▶ [What you are asked to do]
Word for word, reproduce each entry.

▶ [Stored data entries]
►
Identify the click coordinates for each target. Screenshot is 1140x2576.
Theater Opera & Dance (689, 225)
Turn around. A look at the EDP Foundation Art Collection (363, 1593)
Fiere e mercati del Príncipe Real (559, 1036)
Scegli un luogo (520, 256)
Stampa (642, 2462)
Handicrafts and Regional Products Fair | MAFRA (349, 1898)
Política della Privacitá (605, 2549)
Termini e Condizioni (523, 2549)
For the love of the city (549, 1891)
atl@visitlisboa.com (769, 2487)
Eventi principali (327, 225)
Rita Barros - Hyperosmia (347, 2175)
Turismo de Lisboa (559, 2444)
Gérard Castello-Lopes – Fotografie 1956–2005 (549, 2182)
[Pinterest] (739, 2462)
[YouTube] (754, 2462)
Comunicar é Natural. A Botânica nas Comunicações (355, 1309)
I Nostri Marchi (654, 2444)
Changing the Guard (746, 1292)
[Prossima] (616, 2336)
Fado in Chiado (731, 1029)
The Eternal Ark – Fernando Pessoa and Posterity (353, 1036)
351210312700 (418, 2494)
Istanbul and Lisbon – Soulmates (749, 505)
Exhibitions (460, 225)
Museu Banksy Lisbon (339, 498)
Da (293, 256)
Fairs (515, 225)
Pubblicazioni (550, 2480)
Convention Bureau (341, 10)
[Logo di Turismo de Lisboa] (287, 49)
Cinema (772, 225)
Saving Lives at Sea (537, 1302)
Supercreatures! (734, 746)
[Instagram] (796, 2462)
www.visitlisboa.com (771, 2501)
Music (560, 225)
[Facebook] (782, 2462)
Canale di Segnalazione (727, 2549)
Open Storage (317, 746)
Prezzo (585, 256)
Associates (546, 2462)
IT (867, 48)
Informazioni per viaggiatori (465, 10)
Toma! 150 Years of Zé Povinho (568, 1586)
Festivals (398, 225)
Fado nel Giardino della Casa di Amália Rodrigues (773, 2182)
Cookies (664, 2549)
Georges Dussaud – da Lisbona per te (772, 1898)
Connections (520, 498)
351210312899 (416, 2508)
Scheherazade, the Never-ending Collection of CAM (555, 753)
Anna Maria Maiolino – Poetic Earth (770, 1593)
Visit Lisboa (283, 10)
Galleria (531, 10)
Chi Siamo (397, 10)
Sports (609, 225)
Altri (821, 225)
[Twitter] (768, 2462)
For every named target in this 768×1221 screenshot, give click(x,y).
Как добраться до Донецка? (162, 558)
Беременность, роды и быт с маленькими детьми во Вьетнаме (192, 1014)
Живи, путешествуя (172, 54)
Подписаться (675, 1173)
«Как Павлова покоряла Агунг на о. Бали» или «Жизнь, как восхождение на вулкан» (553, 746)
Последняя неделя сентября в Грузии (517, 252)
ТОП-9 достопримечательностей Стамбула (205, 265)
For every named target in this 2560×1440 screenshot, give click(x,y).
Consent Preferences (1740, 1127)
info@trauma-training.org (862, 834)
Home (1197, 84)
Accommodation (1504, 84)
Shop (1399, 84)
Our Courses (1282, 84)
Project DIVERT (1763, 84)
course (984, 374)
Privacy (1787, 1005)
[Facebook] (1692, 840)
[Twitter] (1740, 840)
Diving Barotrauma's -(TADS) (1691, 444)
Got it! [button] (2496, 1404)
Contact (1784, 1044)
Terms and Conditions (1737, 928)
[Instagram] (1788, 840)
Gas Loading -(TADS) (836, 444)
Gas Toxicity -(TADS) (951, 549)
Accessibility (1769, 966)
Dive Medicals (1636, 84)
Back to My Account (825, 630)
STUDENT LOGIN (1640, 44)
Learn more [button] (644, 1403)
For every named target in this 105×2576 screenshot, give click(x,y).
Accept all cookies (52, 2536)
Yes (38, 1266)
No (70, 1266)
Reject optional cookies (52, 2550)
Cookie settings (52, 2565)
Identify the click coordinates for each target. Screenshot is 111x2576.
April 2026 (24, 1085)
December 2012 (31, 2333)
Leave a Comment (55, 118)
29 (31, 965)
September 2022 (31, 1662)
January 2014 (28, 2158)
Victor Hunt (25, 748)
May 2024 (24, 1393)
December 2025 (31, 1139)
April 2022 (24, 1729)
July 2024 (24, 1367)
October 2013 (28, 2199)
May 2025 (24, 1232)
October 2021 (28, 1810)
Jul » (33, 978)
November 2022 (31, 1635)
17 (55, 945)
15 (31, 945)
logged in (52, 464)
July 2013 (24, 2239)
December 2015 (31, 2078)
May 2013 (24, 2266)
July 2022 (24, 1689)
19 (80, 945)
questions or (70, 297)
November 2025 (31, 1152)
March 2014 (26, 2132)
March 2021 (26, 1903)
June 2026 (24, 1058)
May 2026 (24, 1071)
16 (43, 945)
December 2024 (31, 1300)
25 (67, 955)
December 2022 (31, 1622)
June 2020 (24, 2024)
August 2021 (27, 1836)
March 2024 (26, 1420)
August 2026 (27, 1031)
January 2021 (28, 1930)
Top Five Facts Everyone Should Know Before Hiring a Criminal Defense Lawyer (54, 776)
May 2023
◄
▶ [Answer section]
Identify the click coordinates for each target. Screenshot is 1140x2576.
Theater Opera & Dance (689, 225)
Turn around. A look at the EDP Foundation Art Collection (363, 1593)
Fiere e mercati del Príncipe Real (559, 1036)
Scegli un luogo (520, 256)
Stampa (642, 2462)
Handicrafts and Regional Products Fair | MAFRA (349, 1898)
Política della Privacitá (605, 2549)
Termini e Condizioni (523, 2549)
For the love of the city (549, 1891)
atl@visitlisboa.com (769, 2487)
Eventi principali (327, 225)
Rita Barros - Hyperosmia (347, 2175)
Turismo de Lisboa (559, 2444)
Gérard Castello-Lopes – Fotografie 1956–2005 (549, 2182)
[Pinterest] (739, 2462)
[YouTube] (754, 2462)
Comunicar é Natural. A Botânica nas Comunicações (355, 1309)
I Nostri Marchi (654, 2444)
Changing the Guard (746, 1292)
[Prossima] (616, 2336)
Fado in Chiado (731, 1029)
The Eternal Ark – Fernando Pessoa and Posterity (353, 1036)
351210312700 (418, 2494)
Istanbul and Lisbon – Soulmates (749, 505)
Exhibitions (460, 225)
Museu Banksy Lisbon (339, 498)
Da (293, 256)
Fairs (515, 225)
Pubblicazioni (550, 2480)
Convention Bureau (341, 10)
[Logo di Turismo de Lisboa] (287, 49)
Cinema (772, 225)
Saving Lives at Sea (537, 1302)
Supercreatures! (734, 746)
[Instagram] (796, 2462)
www.visitlisboa.com (771, 2501)
Music (560, 225)
[Facebook] (782, 2462)
Canale di Segnalazione (727, 2549)
Open Storage (317, 746)
Prezzo (585, 256)
Associates (546, 2462)
IT (867, 48)
Informazioni per viaggiatori (465, 10)
Toma! 150 Years of Zé Povinho (568, 1586)
Festivals (398, 225)
Fado nel Giardino della Casa di Amália Rodrigues (773, 2182)
Cookies (664, 2549)
Georges Dussaud – da Lisbona per te (772, 1898)
Connections (520, 498)
351210312899 (416, 2508)
Scheherazade, the Never-ending Collection of CAM (555, 753)
Anna Maria Maiolino – Poetic Earth (770, 1593)
Visit Lisboa (283, 10)
Galleria (531, 10)
Chi Siamo (397, 10)
Sports (609, 225)
Altri (821, 225)
[Twitter] (768, 2462)
For every named target in this 768×1221 screenshot, give click(x,y).
Как добраться до Донецка? (162, 558)
Беременность, роды и быт с маленькими детьми во Вьетнаме (192, 1014)
Живи, путешествуя (172, 54)
Подписаться (675, 1173)
«Как Павлова покоряла Агунг на о. Бали» или «Жизнь, как восхождение на вулкан» (553, 746)
Последняя неделя сентября в Грузии (517, 252)
ТОП-9 достопримечательностей Стамбула (205, 265)
For every named target in this 2560×1440 screenshot, give click(x,y).
Consent Preferences (1740, 1127)
info@trauma-training.org (862, 834)
Home (1197, 84)
Accommodation (1504, 84)
Shop (1399, 84)
Our Courses (1282, 84)
Project DIVERT (1763, 84)
course (984, 374)
Privacy (1787, 1005)
[Facebook] (1692, 840)
[Twitter] (1740, 840)
Diving Barotrauma's -(TADS) (1691, 444)
Got it! [button] (2496, 1404)
Contact (1784, 1044)
Terms and Conditions (1737, 928)
[Instagram] (1788, 840)
Gas Loading -(TADS) (836, 444)
Gas Toxicity -(TADS) (951, 549)
Accessibility (1769, 966)
Dive Medicals (1636, 84)
Back to My Account (825, 630)
STUDENT LOGIN (1640, 44)
Learn more [button] (644, 1403)
For every named target in this 105×2576 screenshot, give click(x,y).
Accept all cookies (52, 2536)
Yes (38, 1266)
No (70, 1266)
Reject optional cookies (52, 2550)
Cookie settings (52, 2565)
Identify the click coordinates for each target. Screenshot is 111x2576.
April 2026 (24, 1085)
December 2012 (31, 2333)
Leave a Comment (55, 118)
29 (31, 965)
September 2022 (31, 1662)
January 2014 (28, 2158)
Victor Hunt (25, 748)
May 2024 (24, 1393)
December 2025 (31, 1139)
April 2022 (24, 1729)
July 2024 (24, 1367)
October 2013 (28, 2199)
May 2025 (24, 1232)
October 2021 (28, 1810)
Jul » (33, 978)
November 2022 (31, 1635)
17 (55, 945)
15 (31, 945)
logged in (52, 464)
July 2013 (24, 2239)
December 2015 (31, 2078)
May 2013 (24, 2266)
July 2022 (24, 1689)
19 (80, 945)
questions or (70, 297)
November 2025 (31, 1152)
March 2014 (26, 2132)
March 2021 (26, 1903)
June 2026 (24, 1058)
May 2026 (24, 1071)
16 (43, 945)
December 2024 (31, 1300)
25 (67, 955)
December 2022 (31, 1622)
June 2020 (24, 2024)
August 2021 (27, 1836)
March 2024 (26, 1420)
August 2026 (27, 1031)
January 2021 (28, 1930)
Top Five Facts Everyone Should Know Before Hiring a Criminal Defense Lawyer (54, 776)
May 2023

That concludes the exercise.